**Extracted entries**
● ● ● ● ● ● ●

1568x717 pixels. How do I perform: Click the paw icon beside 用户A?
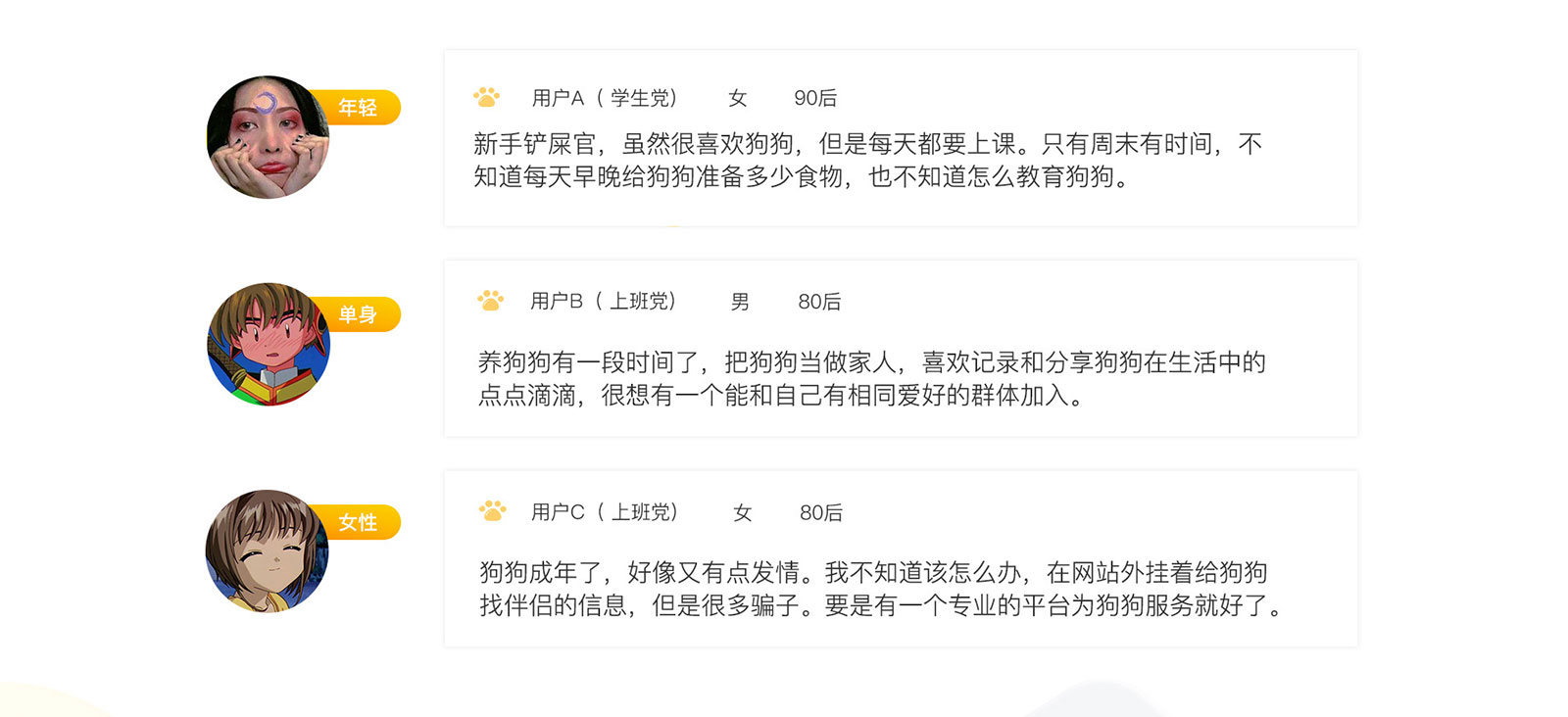tap(486, 97)
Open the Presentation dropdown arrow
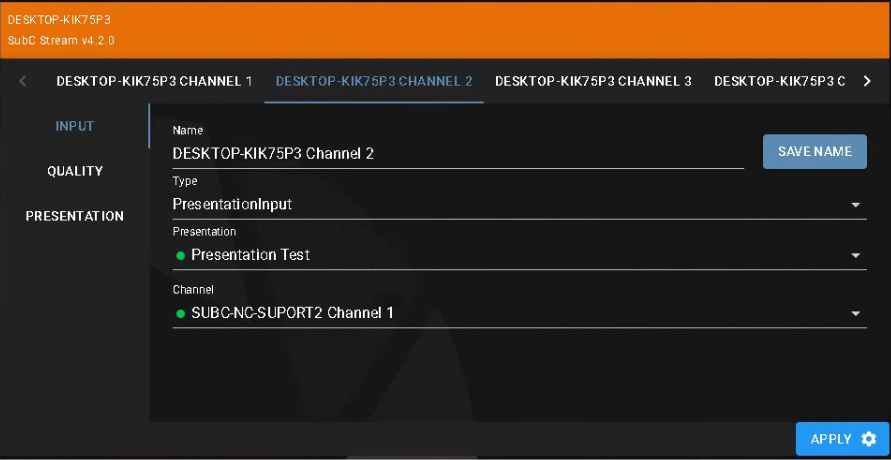 click(x=856, y=255)
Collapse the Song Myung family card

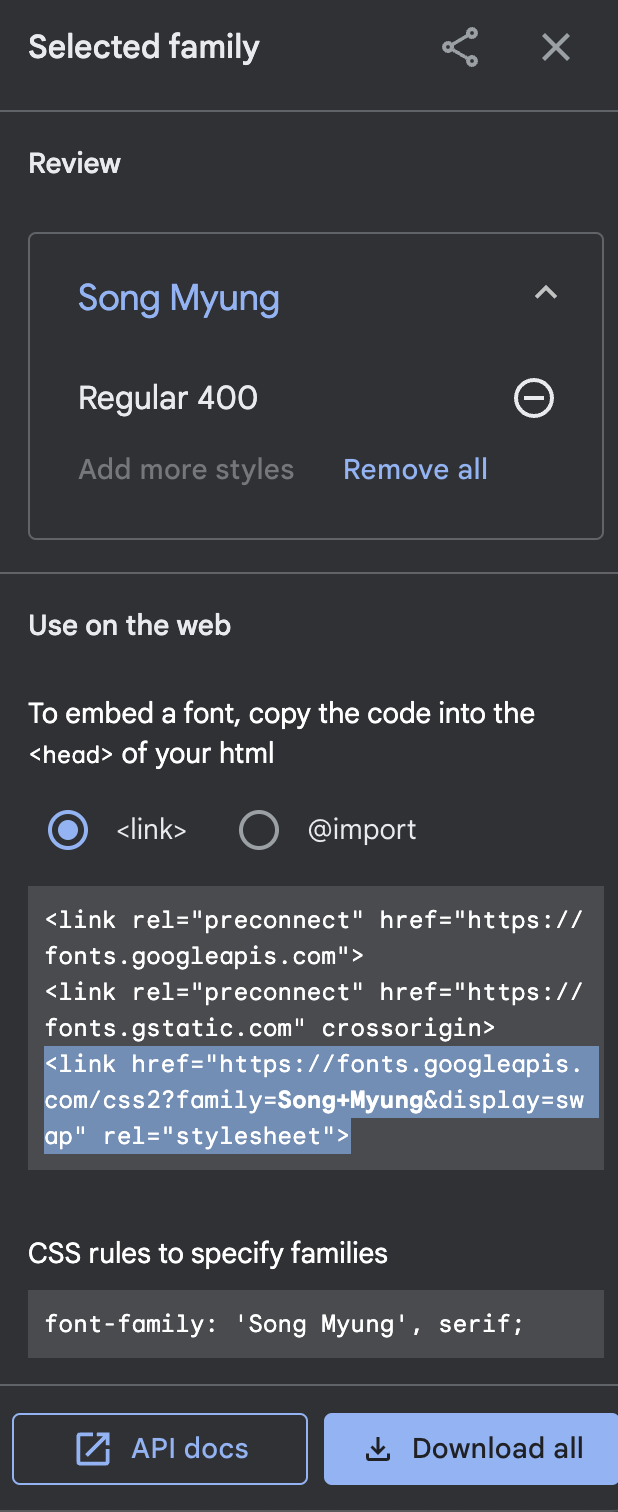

● ● ● ● ● ● ●

**Task description**
Your response must reproduce the listing above word for word and must contain none of its pictures.

**Result below**
1568x717 pixels. How do I perform: Click the paw icon beside 用户A?
tap(486, 97)
Open the Presentation dropdown arrow
 click(x=856, y=255)
Collapse the Song Myung family card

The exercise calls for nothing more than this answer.